- _PROBLEM TO SOLVE_
The entries below hold a line with "MOVIE REVIEW: CULT OF CHUCKY (68, 1429)" and a line with "MOVIE REVIEW: IT (2017) (53, 1618)". Return those lines and all that lie between them, exactly and only.

----

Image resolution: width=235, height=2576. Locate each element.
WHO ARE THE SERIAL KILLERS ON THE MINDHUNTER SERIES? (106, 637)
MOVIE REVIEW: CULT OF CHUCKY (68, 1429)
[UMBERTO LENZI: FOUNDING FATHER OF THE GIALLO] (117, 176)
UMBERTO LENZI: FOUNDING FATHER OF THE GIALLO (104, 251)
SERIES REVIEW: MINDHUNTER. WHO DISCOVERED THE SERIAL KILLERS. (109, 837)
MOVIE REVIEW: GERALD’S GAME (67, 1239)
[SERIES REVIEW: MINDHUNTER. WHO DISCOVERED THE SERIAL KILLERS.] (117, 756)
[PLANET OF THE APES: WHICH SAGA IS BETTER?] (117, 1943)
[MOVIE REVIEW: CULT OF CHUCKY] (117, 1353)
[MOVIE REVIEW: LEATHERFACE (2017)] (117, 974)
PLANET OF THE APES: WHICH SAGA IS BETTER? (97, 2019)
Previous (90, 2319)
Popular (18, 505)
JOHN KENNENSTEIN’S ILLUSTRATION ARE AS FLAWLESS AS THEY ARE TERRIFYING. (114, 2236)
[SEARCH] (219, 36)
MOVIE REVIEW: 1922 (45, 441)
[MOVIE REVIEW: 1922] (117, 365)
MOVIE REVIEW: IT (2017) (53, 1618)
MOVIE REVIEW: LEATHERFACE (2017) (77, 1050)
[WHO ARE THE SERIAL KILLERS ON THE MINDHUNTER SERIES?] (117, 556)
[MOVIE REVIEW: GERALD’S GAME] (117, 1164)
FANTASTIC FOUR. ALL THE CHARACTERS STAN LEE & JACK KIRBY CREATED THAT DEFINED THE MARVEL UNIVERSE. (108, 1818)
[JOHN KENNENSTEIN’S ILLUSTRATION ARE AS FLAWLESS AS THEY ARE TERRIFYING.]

----

- _EXERCISE SOLUTION_
MOVIE REVIEW: CULT OF CHUCKY (68, 1429)
[UMBERTO LENZI: FOUNDING FATHER OF THE GIALLO] (117, 176)
UMBERTO LENZI: FOUNDING FATHER OF THE GIALLO (104, 251)
SERIES REVIEW: MINDHUNTER. WHO DISCOVERED THE SERIAL KILLERS. (109, 837)
MOVIE REVIEW: GERALD’S GAME (67, 1239)
[SERIES REVIEW: MINDHUNTER. WHO DISCOVERED THE SERIAL KILLERS.] (117, 756)
[PLANET OF THE APES: WHICH SAGA IS BETTER?] (117, 1943)
[MOVIE REVIEW: CULT OF CHUCKY] (117, 1353)
[MOVIE REVIEW: LEATHERFACE (2017)] (117, 974)
PLANET OF THE APES: WHICH SAGA IS BETTER? (97, 2019)
Previous (90, 2319)
Popular (18, 505)
JOHN KENNENSTEIN’S ILLUSTRATION ARE AS FLAWLESS AS THEY ARE TERRIFYING. (114, 2236)
[SEARCH] (219, 36)
MOVIE REVIEW: 1922 (45, 441)
[MOVIE REVIEW: 1922] (117, 365)
MOVIE REVIEW: IT (2017) (53, 1618)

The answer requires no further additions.